Puis, lorsque Freud se confronte à de nombreuses patientes faisant état de traumatisme, il envisage la réalité de la première scène comme pouvant être fantasmatique.

Nous retiendrons de cette première théorisation le fait que, pour Freud, ce qui fait traumatisme n’est pas l’événement en tant que tel mais la mobilisation particulière des affects, des représentations et des fantasmes qui sont directement bouleversés.

90 Freud et Breuer reprennent les travaux de Janet dans Communication préliminaire en 1893 et proposent les concepts de réminiscences et de catharsis afin de décrire les mécanismes psychologiques qui permettent aux souvenirs du fait traumatique de passer d’un état non élaboré à une élaboration. Ils décrivent les mécanismes en jeu dans la névrose traumatique comme une impossibilité de faire le lien entre « l’état pathologique et l’état conscient ». Le sujet traumatisé ne peut se décharger des affects encombrants.

La thérapie consiste alors à établir chez le sujet un phénomène de catharsis lui permettant d’élaborer l’événement source de la pathologie. Cette méthode cathartique fait revivre l’événement dans le but de libérer la charge d’affect lui étant associée et engendrant les troubles actuels.

Dans un second temps, Freud abandonne l’hypnose pour favoriser l’association libre lors de laquelle le patient redonne du sens à son psychisme. Bien que Freud par la suite s’intéresse moins à la névrose traumatique, sa modélisation de la nécessité de la catharsis pour permettre l’élaboration reste une avancée fondamentale dans le traitement des névroses.

En 1916, dans Au-delà du principe de plaisir, Freud revient sur l’impact économique du traumatisme et définit le traumatisme psychique en tant qu’ « effraction étendue » de l’appareil psychique. Face aux évènements, les capacités du pare-excitation sont débordées. Le psychisme met alors en place des stratégies défensives et adaptatives telles que la répétition de la scène. Freud (1916) introduit la notion de réalité psychique et met en avant l’importance du « terrain » psychique dans la résonnance de l’évènement traumatogène qui fera ou pas traumatisme en fonction de l’expérience subjective de la personne.

Pour Freud, le refoulé originaire de l’événement traumatique ne peut être retrouvé, le traumatisme se créé du rapport dialectique entre l’événement, sa réalité psychique et les fantasmes qui en sont issus.

Ferenczi (1932), ami, disciple et patient de Freud, échange tout au long de sa vie avec lui et développe, en s’en différenciant, les théories freudiennes. Selon lui, le refoulement originaire de l’événement peut être retrouvé et analysé grâce à la cure. Ferenczi propose une approche mettant en avant l’aspect évènementiel du trauma. Selon Ferenczi, le trauma peut trouver son origine dans une expérience traumatique avec l’objet où celui-ci a effracté la pensée. Il se distingue de la théorie freudienne en concevant l’objet comme responsable du traumatisme infantile.
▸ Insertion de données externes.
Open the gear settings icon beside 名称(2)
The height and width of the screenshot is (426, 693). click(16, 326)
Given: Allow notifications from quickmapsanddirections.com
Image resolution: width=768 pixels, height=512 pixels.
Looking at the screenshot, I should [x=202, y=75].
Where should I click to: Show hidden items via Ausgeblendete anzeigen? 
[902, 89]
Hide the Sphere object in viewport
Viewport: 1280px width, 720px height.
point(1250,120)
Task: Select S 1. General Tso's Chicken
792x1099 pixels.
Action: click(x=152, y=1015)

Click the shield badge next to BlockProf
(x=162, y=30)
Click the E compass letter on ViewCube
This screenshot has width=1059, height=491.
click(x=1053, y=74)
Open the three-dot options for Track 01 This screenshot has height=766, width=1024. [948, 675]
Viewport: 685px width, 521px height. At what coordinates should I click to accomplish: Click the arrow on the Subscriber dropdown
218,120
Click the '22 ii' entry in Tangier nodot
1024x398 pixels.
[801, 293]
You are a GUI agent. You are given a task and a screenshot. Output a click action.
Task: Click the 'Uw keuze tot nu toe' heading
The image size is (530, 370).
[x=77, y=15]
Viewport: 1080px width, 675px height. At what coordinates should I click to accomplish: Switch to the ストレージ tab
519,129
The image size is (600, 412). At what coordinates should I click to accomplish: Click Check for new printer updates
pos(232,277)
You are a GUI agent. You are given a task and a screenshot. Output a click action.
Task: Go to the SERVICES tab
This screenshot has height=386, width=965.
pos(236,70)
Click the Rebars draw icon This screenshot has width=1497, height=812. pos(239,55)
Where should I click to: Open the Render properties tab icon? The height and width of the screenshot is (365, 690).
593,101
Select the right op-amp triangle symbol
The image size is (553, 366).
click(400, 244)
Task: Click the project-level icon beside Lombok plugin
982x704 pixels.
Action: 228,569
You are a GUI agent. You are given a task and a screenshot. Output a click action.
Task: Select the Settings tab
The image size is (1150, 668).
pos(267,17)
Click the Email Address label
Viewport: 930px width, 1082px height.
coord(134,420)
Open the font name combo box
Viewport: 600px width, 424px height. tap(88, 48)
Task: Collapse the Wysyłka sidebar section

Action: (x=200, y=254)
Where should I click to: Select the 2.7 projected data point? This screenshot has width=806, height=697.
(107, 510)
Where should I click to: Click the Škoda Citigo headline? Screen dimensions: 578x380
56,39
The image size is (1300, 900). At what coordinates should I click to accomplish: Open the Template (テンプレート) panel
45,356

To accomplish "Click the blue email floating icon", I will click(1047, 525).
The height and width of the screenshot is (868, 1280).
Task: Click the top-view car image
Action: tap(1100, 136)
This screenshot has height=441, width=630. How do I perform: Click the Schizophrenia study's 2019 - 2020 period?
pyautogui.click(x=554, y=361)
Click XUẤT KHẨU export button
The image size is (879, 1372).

91 La clinique auprès d’enfants a permis à Ferenczi de développer la question du traumatisme autour de l’endommagement narcissique durant la prime enfance. Notre étude porte sur les adolescents ayant vécu des traumatismes précoces du fait de la défaillance des objets primaires ; ainsi, il nous semble important d’explorer plus particulièrement les théories concernant les traumatismes infantiles afin d’étudier ensuite ses répercussions sur le processus adolescent.